**Task to carry out**. Transcribe the data underneath exactly. No images belong in your version.

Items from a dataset
*****
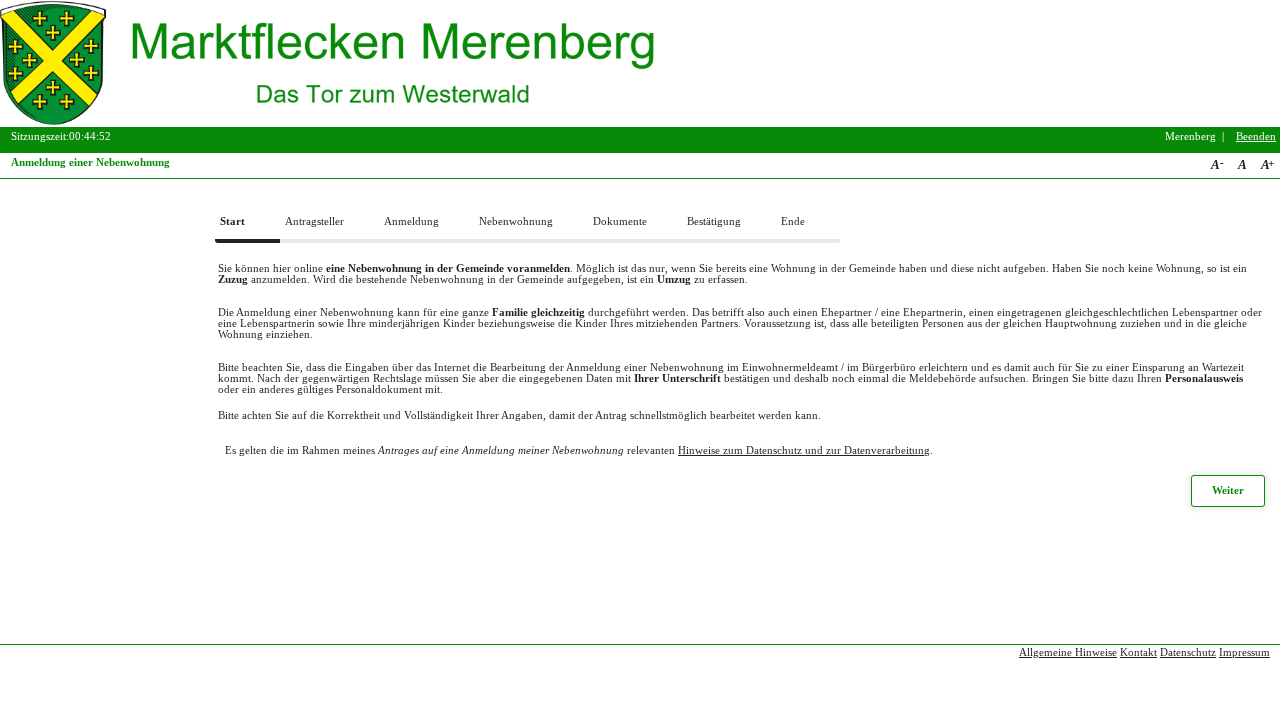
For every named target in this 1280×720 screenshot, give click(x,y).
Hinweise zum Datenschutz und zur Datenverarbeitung (804, 450)
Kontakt (1138, 652)
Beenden (1256, 136)
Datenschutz (1188, 652)
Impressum (1244, 652)
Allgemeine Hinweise (1068, 652)
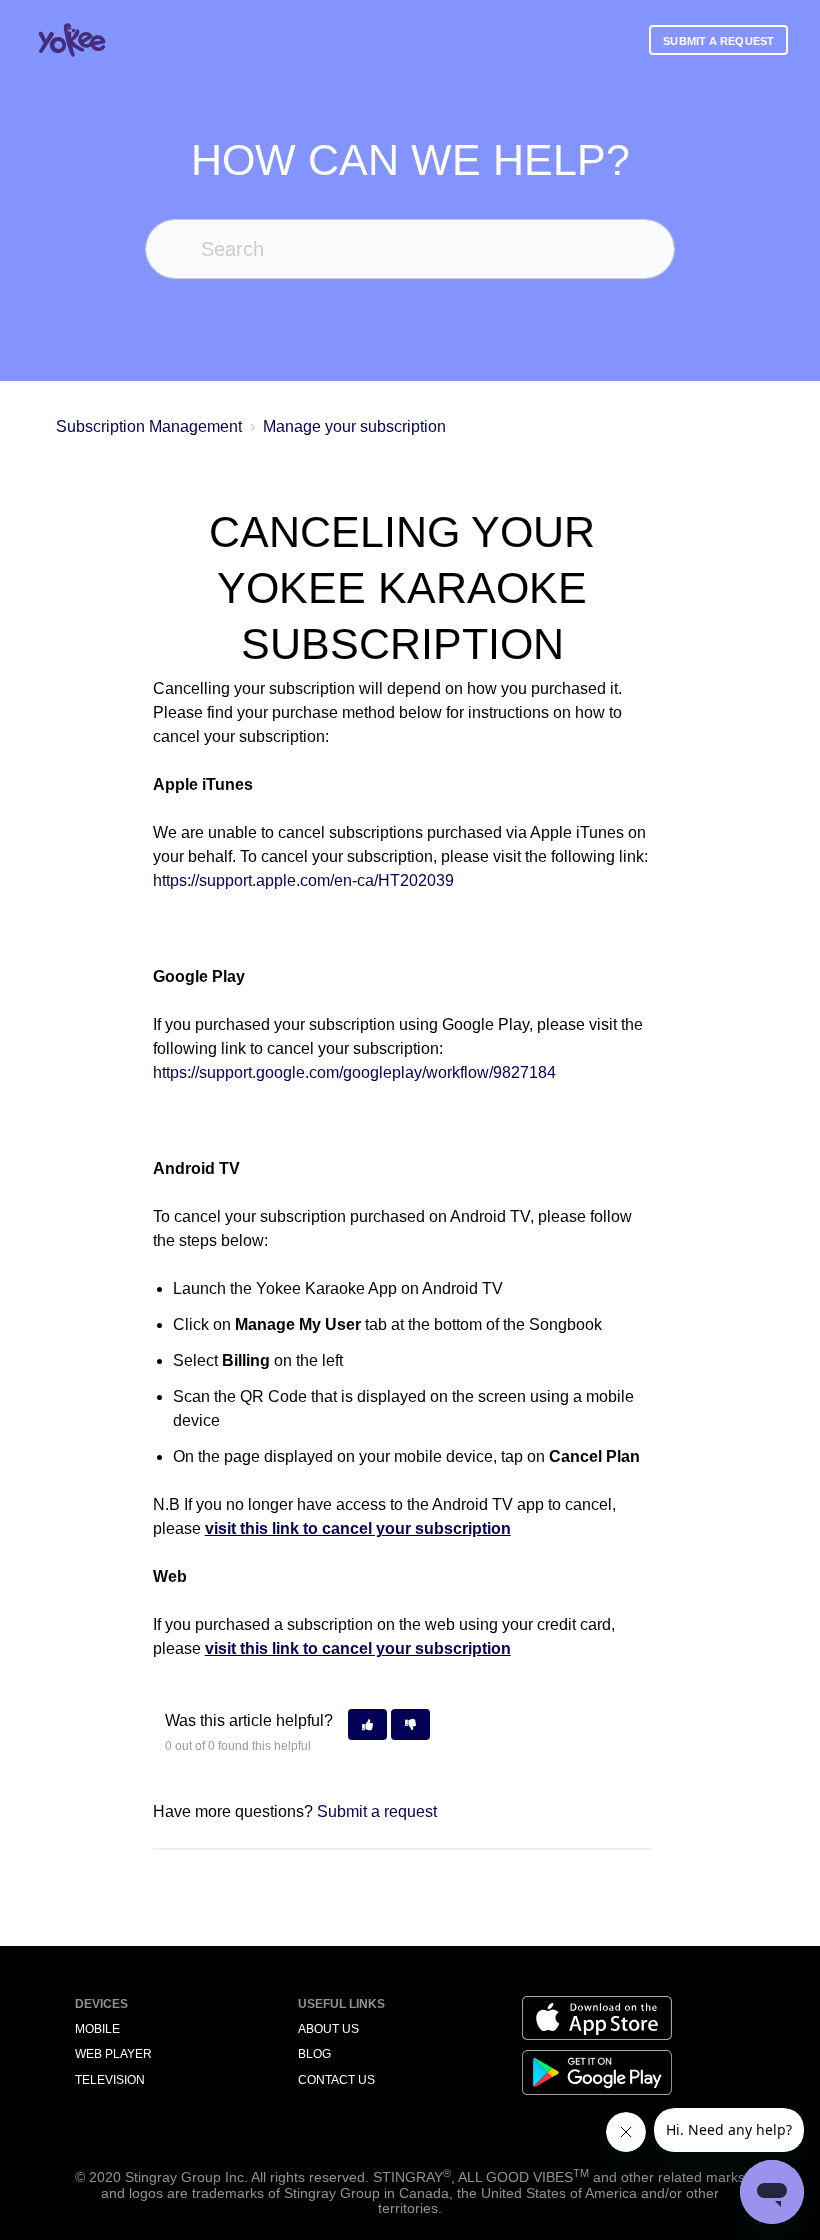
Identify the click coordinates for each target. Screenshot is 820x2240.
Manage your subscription (354, 426)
*****
**Worked solution**.
For every named target in this 1280×720 screenshot, give click(x,y).
Hinweise zum Datenschutz und zur Datenverarbeitung (804, 450)
Kontakt (1138, 652)
Beenden (1256, 136)
Datenschutz (1188, 652)
Impressum (1244, 652)
Allgemeine Hinweise (1068, 652)
Identify the click coordinates for each target. Screenshot is 820x2240.
Manage your subscription (354, 426)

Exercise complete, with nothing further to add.